12. Je conviens avec les appelants que, d’une manière générale, le libellé de l’article 27 ne restreint pas le pouvoir discrétionnaire conféré à l’officier taxateur. En revanche, comme c’est le cas pour d’autres articles des mémoires des dépens, ce pouvoir est entravé par l’existence de motifs relevant de la nécessité raisonnable et des limites afférentes à l’adjudication des dépens. Conformément à l’article 3 des Règles et à l’opinion que j’ai exprimée dans la décision Feherguard Products Ltd. c. Rocky’s of B.C. Leisure Ltd., [1995] 2 C.F. 20, [1994] A.C.F. no 2012 (O.T.), au paragraphe 10, selon laquelle « la meilleure manière de déterminer le montant des dépens consiste à adopter dans l’application des dispositions un point de vue positif et non étroit et négatif », l’exercice du pouvoir discrétionnaire devrait faire partie d’un processus raisonné qui permet de régler la question de la taxation de façon équitable pour les deux parties. L’article 27 intéresse les services professionnels qui sont rendus par des avocats et qui ne sont pas déjà prévus aux articles 1 à 26. Les termes « autres services » qui se trouvent dans cette disposition sont manifestement employés au pluriel. J’en déduis qu’ils permettent de taxer, au titre d’une seule réclamation fondée sur l’article 27, des services distincts qui ne sont pas déjà prévus par les articles 1 à 26, et non qu’ils restreignent le regroupement de plusieurs services. En d’autres termes, l’article 27 peut être invoqué plus d’une fois.
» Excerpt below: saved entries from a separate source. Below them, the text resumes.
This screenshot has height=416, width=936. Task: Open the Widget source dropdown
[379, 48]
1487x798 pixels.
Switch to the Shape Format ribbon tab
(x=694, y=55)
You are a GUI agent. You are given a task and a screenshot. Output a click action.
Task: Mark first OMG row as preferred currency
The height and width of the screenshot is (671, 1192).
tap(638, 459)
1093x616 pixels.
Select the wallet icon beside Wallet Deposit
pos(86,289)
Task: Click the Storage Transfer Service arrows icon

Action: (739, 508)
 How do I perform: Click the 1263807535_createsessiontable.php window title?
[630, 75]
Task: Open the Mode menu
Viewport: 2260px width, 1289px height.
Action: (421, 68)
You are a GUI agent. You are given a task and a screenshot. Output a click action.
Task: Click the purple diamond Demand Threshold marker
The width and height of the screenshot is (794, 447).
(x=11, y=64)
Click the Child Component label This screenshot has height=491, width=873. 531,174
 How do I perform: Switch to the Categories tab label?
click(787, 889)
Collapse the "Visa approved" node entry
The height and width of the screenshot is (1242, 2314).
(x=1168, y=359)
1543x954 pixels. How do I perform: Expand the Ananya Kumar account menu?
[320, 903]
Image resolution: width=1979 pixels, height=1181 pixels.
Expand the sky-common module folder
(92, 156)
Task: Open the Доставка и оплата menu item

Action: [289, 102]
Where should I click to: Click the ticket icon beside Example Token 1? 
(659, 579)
31. En me fondant sur l’arrêt Mitchell, je juge que la taxation des dépens pour la la préparation d’un avis de comparution au titre de l’article 27 – au lieu de l’article 17 – constitue une solution acceptable, et j’autoriserai une application positive des dispositions relatives aux dépens, plutôt qu’une application étroite. Après avoir examiné le dossier de la cour, j’ai confirmé que l’intimée avait bien rendu le service réclamé et que celui-ci était nécessaire. Par conséquent, j’allouerai une unité au titre de l’article 27 pour la demande de l’intimée concernant l’avis de comparution, plutôt qu’au titre de l’article 17 comme l’intimée l’avait initialement demandé.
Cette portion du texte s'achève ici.